■ **課題文**
◇ ◇ ◇ ◇

閉塞した人工血管のPTAでの治療の実際
をご紹介します。
7年ほど前にこのテーマで論文を書いたのですが、そのころはまだ珍しい手技でした。
現在は、やっている施設では本当にうまくやれています。
まず人工血管内にたまっている血栓をよくもみほぐします。

もみもみ

われわれの施設では、PTAの一時間前にウロキナーゼ(血栓を溶かす薬です)を人工血管内に注入します。(いろいろと意見はありますが)
つまった人工血管に正確に穿刺するのは難しいです。
このとき、あまり勢い良くいれすぎると血栓が自己動脈に飛散してしまったり、逆に静脈から吹き飛ばしてしまいすぎるので、ほどほどの圧で注入します。これも難しい!
コツとしては
①動脈吻合部近くに静脈吻合部方向にむけて針を刺す
②よくもみほぐす…これによって血栓の間隙にウロキナーゼが入りやすくなります
③可能なら、吻合部の動脈を指で圧迫し、動脈への血栓逆流を防ぐ
さて、つまった人工血管に、もし詰まったことに気が付かなくて透析の穿刺針を差してしまった場合どうなるかわかりますか?
この血栓除去・融解の処置では、人工血管内にウロキナーゼを圧入しますが、このときに刺した針の孔からウロキナーゼが漏れてしまい、PTAが非常にやりにくくなるのです!

◇ ◇ ◇ ◇

■ **提示情報**

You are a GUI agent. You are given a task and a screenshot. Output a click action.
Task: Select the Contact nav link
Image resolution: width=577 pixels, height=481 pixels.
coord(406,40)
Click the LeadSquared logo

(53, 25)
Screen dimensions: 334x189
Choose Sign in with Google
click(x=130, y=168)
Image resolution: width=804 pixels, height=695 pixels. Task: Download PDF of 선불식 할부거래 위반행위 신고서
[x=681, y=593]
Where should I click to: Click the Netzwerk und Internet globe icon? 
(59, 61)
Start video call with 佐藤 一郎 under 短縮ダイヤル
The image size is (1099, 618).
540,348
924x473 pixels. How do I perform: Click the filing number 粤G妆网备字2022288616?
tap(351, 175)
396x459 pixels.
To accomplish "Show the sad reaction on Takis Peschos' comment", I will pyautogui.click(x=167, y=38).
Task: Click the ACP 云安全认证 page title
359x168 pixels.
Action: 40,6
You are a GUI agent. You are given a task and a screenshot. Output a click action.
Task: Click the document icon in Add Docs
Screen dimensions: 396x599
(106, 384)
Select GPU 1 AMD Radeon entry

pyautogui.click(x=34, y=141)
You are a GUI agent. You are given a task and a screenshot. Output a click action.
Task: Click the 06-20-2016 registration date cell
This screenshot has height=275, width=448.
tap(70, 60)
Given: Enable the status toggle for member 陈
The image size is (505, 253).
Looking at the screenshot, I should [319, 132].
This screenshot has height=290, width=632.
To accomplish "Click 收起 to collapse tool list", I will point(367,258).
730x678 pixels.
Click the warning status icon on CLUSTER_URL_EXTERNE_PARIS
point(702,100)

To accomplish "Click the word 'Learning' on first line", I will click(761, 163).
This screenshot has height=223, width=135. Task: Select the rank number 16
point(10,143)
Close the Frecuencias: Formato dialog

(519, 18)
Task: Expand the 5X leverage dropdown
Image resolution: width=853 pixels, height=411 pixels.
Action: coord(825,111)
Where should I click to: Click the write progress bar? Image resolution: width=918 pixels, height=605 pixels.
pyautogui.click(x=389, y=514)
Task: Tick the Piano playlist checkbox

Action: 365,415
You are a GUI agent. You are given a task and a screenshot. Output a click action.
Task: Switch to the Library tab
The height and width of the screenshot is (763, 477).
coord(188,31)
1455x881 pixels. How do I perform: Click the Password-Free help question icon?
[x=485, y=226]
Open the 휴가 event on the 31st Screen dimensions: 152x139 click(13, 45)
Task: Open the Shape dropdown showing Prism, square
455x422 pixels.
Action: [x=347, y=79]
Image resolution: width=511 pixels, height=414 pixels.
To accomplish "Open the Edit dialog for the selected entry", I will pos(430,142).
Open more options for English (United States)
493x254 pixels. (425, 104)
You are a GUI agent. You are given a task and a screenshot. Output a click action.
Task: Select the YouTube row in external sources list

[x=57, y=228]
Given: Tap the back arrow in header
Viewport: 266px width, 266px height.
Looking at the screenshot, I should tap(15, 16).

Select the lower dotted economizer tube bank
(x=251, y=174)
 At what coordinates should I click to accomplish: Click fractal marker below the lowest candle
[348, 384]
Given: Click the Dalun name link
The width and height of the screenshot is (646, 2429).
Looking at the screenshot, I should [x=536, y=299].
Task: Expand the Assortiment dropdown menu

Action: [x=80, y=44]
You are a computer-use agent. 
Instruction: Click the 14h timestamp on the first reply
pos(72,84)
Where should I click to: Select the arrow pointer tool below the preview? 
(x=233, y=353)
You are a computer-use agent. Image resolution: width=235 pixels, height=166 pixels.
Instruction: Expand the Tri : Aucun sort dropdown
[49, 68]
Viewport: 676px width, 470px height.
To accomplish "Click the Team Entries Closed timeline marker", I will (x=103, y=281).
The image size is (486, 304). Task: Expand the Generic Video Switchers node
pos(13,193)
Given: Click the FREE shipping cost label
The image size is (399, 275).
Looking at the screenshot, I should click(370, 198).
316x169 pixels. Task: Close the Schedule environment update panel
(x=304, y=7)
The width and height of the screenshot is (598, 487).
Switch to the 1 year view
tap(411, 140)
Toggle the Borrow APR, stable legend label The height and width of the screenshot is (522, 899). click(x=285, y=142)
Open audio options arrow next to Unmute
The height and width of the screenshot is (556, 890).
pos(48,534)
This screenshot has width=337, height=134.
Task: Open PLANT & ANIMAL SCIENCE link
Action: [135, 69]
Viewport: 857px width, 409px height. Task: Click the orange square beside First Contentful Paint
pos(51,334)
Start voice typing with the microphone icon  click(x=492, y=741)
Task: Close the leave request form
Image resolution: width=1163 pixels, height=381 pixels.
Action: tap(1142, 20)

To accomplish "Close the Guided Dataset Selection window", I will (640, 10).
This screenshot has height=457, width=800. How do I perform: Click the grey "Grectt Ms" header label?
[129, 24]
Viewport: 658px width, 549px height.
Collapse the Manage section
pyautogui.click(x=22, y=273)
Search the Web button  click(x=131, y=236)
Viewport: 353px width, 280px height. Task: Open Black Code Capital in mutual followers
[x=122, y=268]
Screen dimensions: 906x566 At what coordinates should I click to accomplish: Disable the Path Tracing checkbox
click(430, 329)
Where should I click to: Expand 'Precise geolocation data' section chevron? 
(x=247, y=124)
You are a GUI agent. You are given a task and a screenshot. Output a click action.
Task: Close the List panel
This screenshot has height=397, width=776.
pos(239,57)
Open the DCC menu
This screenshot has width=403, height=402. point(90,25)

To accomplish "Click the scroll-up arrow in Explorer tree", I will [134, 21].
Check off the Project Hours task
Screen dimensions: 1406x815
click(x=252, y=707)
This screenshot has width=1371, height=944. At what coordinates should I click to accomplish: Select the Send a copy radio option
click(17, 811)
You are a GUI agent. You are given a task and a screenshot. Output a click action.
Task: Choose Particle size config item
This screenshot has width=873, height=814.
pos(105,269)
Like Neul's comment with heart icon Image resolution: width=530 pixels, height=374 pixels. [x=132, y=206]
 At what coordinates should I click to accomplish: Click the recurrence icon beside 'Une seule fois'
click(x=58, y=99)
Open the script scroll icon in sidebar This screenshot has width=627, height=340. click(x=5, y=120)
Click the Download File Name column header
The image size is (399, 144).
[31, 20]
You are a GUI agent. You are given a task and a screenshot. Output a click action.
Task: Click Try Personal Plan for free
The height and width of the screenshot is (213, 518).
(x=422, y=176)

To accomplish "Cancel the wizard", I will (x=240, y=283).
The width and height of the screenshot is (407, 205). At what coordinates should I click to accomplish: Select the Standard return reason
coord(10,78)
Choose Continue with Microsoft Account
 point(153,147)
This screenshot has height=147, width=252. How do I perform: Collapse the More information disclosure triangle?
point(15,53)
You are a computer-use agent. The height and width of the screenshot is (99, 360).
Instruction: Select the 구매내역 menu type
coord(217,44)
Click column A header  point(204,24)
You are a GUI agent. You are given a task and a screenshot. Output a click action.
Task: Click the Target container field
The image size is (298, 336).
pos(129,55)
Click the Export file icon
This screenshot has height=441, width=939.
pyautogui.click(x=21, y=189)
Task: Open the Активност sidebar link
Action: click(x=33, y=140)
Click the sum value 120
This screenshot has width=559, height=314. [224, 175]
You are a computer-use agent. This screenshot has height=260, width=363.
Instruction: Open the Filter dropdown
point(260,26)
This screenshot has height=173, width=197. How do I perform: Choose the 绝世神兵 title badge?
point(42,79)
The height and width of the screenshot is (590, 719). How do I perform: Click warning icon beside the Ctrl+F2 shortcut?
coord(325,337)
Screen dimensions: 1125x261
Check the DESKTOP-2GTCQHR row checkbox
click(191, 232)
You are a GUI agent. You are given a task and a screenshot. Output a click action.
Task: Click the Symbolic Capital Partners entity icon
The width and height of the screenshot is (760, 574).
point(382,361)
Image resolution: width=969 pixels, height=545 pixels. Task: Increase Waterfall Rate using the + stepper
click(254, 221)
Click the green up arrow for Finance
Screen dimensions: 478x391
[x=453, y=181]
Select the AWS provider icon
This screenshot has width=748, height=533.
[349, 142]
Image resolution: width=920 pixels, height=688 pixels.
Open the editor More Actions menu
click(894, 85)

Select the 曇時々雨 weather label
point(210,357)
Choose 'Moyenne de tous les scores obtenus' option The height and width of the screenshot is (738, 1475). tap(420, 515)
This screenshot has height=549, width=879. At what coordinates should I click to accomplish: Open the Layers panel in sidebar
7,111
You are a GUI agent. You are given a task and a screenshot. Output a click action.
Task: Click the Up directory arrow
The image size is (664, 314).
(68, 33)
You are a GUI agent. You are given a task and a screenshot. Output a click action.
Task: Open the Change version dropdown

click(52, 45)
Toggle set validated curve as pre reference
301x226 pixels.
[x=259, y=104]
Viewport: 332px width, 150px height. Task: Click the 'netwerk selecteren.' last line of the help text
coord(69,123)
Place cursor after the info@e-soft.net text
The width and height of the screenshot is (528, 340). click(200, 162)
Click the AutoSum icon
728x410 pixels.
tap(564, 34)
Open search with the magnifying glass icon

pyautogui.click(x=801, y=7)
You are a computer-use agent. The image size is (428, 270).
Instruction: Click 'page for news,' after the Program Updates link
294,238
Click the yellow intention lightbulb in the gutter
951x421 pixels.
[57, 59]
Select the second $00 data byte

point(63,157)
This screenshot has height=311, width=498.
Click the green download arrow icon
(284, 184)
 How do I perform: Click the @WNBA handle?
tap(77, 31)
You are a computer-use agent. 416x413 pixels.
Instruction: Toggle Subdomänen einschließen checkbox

◇ ◇ ◇ ◇

■ **理解度チェック**
a. 次の(i)～(iii)は課題文の内容と合っていますか。それぞれ「はい」か「いいえ」で答え、根拠となる課題文の語句をそのまま引用してください。
(i) ウロキナーゼはPTAの一時間前に人工血管内に注入する。
(ii) 針は静脈吻合部の近くに刺す。
(iii) 7年ほど前、この手技はすでに広く行われていた。
b. 課題文について、次の問いに答えてください。
(i) このテーマで論文を書いたのは何年ほど前ですか。
(ii) ウロキナーゼはどのような薬だと説明されていますか。
(iii) 詰まった人工血管に透析の穿刺針を刺してしまうと、処置の際に何が起こりますか。
c. 課題文の「このとき、あまり勢い良くいれ」を含む箇所から書き写し始め、「非常にやりにくくなるのです!」まで来たら止めてください。

■ **課題の解答**
a.
(i) はい。「PTAの一時間前にウロキナーゼ(血栓を溶かす薬です)を人工血管内に注入します」
(ii) いいえ。「動脈吻合部近くに静脈吻合部方向にむけて針を刺す」
(iii) いいえ。「そのころはまだ珍しい手技でした」

b.
(i) 7年ほど前
(ii) 血栓を溶かす薬
(iii) 刺した針の孔からウロキナーゼが漏れてしまい、PTAが非常にやりにくくなる。

c.
このとき、あまり勢い良くいれすぎると血栓が自己動脈に飛散してしまったり、逆に静脈から吹き飛ばしてしまいすぎるので、ほどほどの圧で注入します。これも難しい!
コツとしては
①動脈吻合部近くに静脈吻合部方向にむけて針を刺す
②よくもみほぐす…これによって血栓の間隙にウロキナーゼが入りやすくなります
③可能なら、吻合部の動脈を指で圧迫し、動脈への血栓逆流を防ぐ
さて、つまった人工血管に、もし詰まったことに気が付かなくて透析の穿刺針を差してしまった場合どうなるかわかりますか?
この血栓除去・融解の処置では、人工血管内にウロキナーゼを圧入しますが、このときに刺した針の孔からウロキナーゼが漏れてしまい、PTAが非常にやりにくくなるのです!